Machine Learning Engine Analytic Function Reference

Product
Teradata Vantage
Release Number
8.10
1.1
Published
October 2019
Language
English (United States)
Last Update
2019-12-31
dita:mapPath
ima1540829771750.ditamap
dita:ditavalPath
jsj1481748799576.ditaval
dita:id
B700-4003
lifecycle
previous
Product Category
Teradata Vantage™

The Edges table of an undirected graph can have duplicate rows, because each edge between vertices A and B is represented by two rows—one row has A in the source column and B in the target column, and the other row has B in the source column and A in the target column.

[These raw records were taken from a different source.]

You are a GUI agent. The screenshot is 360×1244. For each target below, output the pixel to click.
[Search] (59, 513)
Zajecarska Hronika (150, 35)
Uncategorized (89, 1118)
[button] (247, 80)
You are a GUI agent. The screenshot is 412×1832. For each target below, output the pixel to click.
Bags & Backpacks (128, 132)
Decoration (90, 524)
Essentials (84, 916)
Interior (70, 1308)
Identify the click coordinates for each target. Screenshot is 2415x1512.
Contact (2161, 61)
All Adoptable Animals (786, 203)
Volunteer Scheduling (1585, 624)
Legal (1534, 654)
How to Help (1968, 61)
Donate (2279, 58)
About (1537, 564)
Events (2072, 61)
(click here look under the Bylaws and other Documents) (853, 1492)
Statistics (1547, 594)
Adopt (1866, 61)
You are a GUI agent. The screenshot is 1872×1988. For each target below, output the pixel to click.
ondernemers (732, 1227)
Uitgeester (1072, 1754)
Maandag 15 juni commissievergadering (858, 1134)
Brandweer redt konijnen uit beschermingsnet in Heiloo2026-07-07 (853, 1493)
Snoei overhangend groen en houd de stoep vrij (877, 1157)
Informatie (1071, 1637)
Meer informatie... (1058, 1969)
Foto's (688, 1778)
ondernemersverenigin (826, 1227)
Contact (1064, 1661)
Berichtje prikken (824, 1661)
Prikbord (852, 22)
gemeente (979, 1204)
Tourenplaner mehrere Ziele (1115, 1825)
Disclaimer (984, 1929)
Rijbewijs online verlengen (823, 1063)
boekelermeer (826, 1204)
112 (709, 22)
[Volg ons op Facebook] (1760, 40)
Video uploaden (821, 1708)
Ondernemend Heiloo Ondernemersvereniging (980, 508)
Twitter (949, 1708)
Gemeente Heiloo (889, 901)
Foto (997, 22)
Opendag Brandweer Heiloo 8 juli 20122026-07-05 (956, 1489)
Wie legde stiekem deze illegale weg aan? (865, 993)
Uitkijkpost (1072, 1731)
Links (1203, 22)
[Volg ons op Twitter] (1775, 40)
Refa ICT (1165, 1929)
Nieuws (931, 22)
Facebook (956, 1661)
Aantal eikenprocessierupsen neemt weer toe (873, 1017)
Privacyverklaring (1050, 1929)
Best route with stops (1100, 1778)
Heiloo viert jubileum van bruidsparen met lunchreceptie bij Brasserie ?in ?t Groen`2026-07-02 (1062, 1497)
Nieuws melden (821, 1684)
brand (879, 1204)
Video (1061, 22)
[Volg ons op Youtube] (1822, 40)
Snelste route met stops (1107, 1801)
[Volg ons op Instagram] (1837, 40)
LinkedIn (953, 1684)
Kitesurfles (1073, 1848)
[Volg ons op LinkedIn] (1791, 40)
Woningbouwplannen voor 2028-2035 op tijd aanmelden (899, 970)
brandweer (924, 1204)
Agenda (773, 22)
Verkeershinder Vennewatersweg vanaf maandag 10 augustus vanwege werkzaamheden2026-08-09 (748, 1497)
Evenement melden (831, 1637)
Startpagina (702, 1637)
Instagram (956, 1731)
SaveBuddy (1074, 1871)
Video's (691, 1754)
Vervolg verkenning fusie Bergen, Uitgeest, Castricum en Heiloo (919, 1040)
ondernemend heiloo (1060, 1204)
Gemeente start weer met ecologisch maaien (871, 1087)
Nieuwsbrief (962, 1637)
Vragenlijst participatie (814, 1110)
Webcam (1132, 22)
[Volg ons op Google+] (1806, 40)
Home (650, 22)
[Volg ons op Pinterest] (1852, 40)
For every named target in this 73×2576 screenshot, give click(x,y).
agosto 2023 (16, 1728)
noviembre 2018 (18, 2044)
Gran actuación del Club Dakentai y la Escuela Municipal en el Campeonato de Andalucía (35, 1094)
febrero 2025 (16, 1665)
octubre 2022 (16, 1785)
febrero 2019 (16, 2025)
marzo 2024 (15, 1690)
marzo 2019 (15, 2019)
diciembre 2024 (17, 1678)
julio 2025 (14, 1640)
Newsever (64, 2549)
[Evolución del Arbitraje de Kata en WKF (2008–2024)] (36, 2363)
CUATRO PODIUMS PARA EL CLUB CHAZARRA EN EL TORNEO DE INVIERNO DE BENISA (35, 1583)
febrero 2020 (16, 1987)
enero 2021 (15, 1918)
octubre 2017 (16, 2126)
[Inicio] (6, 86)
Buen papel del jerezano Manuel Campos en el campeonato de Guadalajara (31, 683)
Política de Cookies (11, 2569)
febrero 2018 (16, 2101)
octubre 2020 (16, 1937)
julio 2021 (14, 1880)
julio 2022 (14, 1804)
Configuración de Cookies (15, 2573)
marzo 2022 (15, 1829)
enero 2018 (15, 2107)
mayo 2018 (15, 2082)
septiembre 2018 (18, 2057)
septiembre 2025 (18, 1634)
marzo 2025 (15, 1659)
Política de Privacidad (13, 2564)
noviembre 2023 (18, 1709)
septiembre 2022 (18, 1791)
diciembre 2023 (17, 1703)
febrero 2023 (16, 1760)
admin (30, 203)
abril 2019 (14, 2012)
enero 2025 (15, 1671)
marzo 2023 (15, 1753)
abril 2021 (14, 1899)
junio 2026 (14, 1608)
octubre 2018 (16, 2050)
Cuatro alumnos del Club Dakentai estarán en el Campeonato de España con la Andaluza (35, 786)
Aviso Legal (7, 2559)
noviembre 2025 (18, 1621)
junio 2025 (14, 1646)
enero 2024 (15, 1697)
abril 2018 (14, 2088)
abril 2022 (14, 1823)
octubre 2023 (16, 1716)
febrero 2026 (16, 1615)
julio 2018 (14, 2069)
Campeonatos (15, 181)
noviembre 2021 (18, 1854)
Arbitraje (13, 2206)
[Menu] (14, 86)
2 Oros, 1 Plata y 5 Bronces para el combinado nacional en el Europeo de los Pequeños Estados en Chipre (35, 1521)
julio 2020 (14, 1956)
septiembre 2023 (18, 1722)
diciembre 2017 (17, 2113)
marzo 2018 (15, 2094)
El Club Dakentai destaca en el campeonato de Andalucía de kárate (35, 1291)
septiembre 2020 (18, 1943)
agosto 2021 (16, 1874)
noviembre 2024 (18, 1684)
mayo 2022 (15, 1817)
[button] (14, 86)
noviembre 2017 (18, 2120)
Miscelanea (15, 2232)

Teradata recommends deleting duplicate rows from the Edges table, using this code (where edges_table is the Edges table name):

DROP TABLE copy;

CREATE MULTISET TABLE copy AS (
  SELECT *, ROW_NUMBER() OVER(ORDER BY source, target) rn
  FROM edges_table
) WITH DATA;

DROP TABLE DuplicatesRemoved;

CREATE MULTISET TABLE DuplicatesRemoved AS (
  SELECT * FROM copy
) WITH DATA;

DELETE FROM DuplicatesRemoved WHERE rn IN (
  SELECT a.rn FROM DuplicatesRemoved a
  JOIN Copy b
  ON a.source=b.target AND a.target=b.source AND a.rn < b.rn
);

DROP TABLE Copy;
AllPairsShortestPath DuplicatesRemoved Table Schema
Column Data Type Description
source VARCHAR Source key.
target VARCHAR Target key.
rn INTEGER Row number in edges_table.